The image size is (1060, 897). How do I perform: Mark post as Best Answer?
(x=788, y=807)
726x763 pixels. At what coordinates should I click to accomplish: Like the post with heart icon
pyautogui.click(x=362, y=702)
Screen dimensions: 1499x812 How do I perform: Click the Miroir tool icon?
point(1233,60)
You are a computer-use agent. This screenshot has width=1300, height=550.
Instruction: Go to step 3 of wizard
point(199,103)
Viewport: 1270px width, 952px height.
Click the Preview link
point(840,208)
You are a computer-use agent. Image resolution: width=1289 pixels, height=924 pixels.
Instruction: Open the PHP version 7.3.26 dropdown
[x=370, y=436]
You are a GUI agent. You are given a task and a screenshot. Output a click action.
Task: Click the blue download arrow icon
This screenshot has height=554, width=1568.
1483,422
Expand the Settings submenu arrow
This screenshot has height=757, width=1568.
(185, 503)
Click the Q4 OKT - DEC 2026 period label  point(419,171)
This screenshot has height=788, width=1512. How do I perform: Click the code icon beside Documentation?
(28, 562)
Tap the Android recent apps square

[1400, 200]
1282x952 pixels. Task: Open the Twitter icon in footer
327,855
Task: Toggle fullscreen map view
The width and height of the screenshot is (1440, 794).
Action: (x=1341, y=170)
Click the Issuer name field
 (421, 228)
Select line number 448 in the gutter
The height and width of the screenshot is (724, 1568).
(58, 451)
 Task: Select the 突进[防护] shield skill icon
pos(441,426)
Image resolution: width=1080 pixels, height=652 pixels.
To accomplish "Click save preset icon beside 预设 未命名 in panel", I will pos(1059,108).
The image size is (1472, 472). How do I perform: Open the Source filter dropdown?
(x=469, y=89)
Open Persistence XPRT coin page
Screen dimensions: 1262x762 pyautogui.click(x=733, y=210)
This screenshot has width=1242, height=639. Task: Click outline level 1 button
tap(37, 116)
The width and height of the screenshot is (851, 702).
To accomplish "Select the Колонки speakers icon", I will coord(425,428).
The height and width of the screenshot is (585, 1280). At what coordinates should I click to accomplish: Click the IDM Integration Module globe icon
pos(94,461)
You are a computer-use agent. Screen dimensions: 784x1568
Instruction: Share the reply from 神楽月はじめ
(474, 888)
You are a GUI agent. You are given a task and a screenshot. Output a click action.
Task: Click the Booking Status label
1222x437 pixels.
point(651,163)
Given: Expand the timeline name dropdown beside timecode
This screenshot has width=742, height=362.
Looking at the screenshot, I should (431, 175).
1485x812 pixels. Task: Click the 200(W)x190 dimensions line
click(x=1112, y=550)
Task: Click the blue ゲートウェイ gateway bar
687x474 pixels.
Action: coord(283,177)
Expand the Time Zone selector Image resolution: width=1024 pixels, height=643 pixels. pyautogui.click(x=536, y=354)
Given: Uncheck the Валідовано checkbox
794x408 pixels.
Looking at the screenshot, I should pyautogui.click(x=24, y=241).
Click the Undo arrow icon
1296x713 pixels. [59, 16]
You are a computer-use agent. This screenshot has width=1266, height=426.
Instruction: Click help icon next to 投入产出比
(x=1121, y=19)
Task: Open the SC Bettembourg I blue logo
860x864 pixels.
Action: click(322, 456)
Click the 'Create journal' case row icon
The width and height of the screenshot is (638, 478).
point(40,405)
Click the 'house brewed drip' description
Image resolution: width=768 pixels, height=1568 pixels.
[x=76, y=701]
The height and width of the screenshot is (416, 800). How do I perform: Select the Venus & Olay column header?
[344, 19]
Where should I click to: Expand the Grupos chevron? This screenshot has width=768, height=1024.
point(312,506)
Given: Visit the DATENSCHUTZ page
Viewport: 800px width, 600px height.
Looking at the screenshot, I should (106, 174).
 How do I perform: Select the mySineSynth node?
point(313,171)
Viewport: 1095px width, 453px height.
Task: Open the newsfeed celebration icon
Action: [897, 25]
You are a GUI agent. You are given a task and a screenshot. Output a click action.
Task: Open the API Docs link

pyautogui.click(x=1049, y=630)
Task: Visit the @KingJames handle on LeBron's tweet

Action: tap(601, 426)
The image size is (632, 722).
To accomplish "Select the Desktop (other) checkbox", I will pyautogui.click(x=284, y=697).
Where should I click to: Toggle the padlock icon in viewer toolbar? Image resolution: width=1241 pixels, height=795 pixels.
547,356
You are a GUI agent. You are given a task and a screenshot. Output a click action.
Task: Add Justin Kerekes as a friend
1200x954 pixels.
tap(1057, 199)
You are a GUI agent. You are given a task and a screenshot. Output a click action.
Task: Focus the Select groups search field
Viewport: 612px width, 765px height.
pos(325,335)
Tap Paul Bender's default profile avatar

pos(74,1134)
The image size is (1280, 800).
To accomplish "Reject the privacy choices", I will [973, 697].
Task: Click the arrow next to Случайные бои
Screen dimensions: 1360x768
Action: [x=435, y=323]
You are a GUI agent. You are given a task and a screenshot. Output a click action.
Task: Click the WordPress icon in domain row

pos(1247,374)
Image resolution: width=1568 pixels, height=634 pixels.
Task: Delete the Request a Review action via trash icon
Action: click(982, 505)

■ **Work to complete**: The data is to be reproduced in full, every line intact.

■ **Result**:
The image size is (1060, 897). How do I perform: Mark post as Best Answer?
(x=788, y=807)
726x763 pixels. At what coordinates should I click to accomplish: Like the post with heart icon
pyautogui.click(x=362, y=702)
Screen dimensions: 1499x812 How do I perform: Click the Miroir tool icon?
point(1233,60)
You are a computer-use agent. This screenshot has width=1300, height=550.
Instruction: Go to step 3 of wizard
point(199,103)
Viewport: 1270px width, 952px height.
Click the Preview link
point(840,208)
You are a computer-use agent. Image resolution: width=1289 pixels, height=924 pixels.
Instruction: Open the PHP version 7.3.26 dropdown
[x=370, y=436]
You are a GUI agent. You are given a task and a screenshot. Output a click action.
Task: Click the blue download arrow icon
This screenshot has height=554, width=1568.
1483,422
Expand the Settings submenu arrow
This screenshot has height=757, width=1568.
(185, 503)
Click the Q4 OKT - DEC 2026 period label  point(419,171)
This screenshot has height=788, width=1512. How do I perform: Click the code icon beside Documentation?
(28, 562)
Tap the Android recent apps square

[1400, 200]
1282x952 pixels. Task: Open the Twitter icon in footer
327,855
Task: Toggle fullscreen map view
The width and height of the screenshot is (1440, 794).
Action: (x=1341, y=170)
Click the Issuer name field
 (421, 228)
Select line number 448 in the gutter
The height and width of the screenshot is (724, 1568).
(58, 451)
 Task: Select the 突进[防护] shield skill icon
pos(441,426)
Image resolution: width=1080 pixels, height=652 pixels.
To accomplish "Click save preset icon beside 预设 未命名 in panel", I will pos(1059,108).
The image size is (1472, 472). How do I perform: Open the Source filter dropdown?
(x=469, y=89)
Open Persistence XPRT coin page
Screen dimensions: 1262x762 pyautogui.click(x=733, y=210)
This screenshot has width=1242, height=639. Task: Click outline level 1 button
tap(37, 116)
The width and height of the screenshot is (851, 702).
To accomplish "Select the Колонки speakers icon", I will coord(425,428).
The height and width of the screenshot is (585, 1280). At what coordinates should I click to accomplish: Click the IDM Integration Module globe icon
pos(94,461)
You are a computer-use agent. Screen dimensions: 784x1568
Instruction: Share the reply from 神楽月はじめ
(474, 888)
You are a GUI agent. You are given a task and a screenshot. Output a click action.
Task: Click the Booking Status label
1222x437 pixels.
point(651,163)
Given: Expand the timeline name dropdown beside timecode
This screenshot has width=742, height=362.
Looking at the screenshot, I should (431, 175).
1485x812 pixels. Task: Click the 200(W)x190 dimensions line
click(x=1112, y=550)
Task: Click the blue ゲートウェイ gateway bar
687x474 pixels.
Action: coord(283,177)
Expand the Time Zone selector Image resolution: width=1024 pixels, height=643 pixels. pyautogui.click(x=536, y=354)
Given: Uncheck the Валідовано checkbox
794x408 pixels.
Looking at the screenshot, I should pyautogui.click(x=24, y=241).
Click the Undo arrow icon
1296x713 pixels. [59, 16]
You are a computer-use agent. This screenshot has width=1266, height=426.
Instruction: Click help icon next to 投入产出比
(x=1121, y=19)
Task: Open the SC Bettembourg I blue logo
860x864 pixels.
Action: click(322, 456)
Click the 'Create journal' case row icon
The width and height of the screenshot is (638, 478).
point(40,405)
Click the 'house brewed drip' description
Image resolution: width=768 pixels, height=1568 pixels.
[x=76, y=701]
The height and width of the screenshot is (416, 800). How do I perform: Select the Venus & Olay column header?
[344, 19]
Where should I click to: Expand the Grupos chevron? This screenshot has width=768, height=1024.
point(312,506)
Given: Visit the DATENSCHUTZ page
Viewport: 800px width, 600px height.
Looking at the screenshot, I should (106, 174).
 How do I perform: Select the mySineSynth node?
point(313,171)
Viewport: 1095px width, 453px height.
Task: Open the newsfeed celebration icon
Action: [897, 25]
You are a GUI agent. You are given a task and a screenshot. Output a click action.
Task: Open the API Docs link

pyautogui.click(x=1049, y=630)
Task: Visit the @KingJames handle on LeBron's tweet

Action: tap(601, 426)
The image size is (632, 722).
To accomplish "Select the Desktop (other) checkbox", I will pyautogui.click(x=284, y=697).
Where should I click to: Toggle the padlock icon in viewer toolbar? Image resolution: width=1241 pixels, height=795 pixels.
547,356
You are a GUI agent. You are given a task and a screenshot. Output a click action.
Task: Add Justin Kerekes as a friend
1200x954 pixels.
tap(1057, 199)
You are a GUI agent. You are given a task and a screenshot. Output a click action.
Task: Focus the Select groups search field
Viewport: 612px width, 765px height.
pos(325,335)
Tap Paul Bender's default profile avatar

pos(74,1134)
The image size is (1280, 800).
To accomplish "Reject the privacy choices", I will [973, 697].
Task: Click the arrow next to Случайные бои
Screen dimensions: 1360x768
Action: [x=435, y=323]
You are a GUI agent. You are given a task and a screenshot. Output a click action.
Task: Click the WordPress icon in domain row

pos(1247,374)
Image resolution: width=1568 pixels, height=634 pixels.
Task: Delete the Request a Review action via trash icon
Action: click(982, 505)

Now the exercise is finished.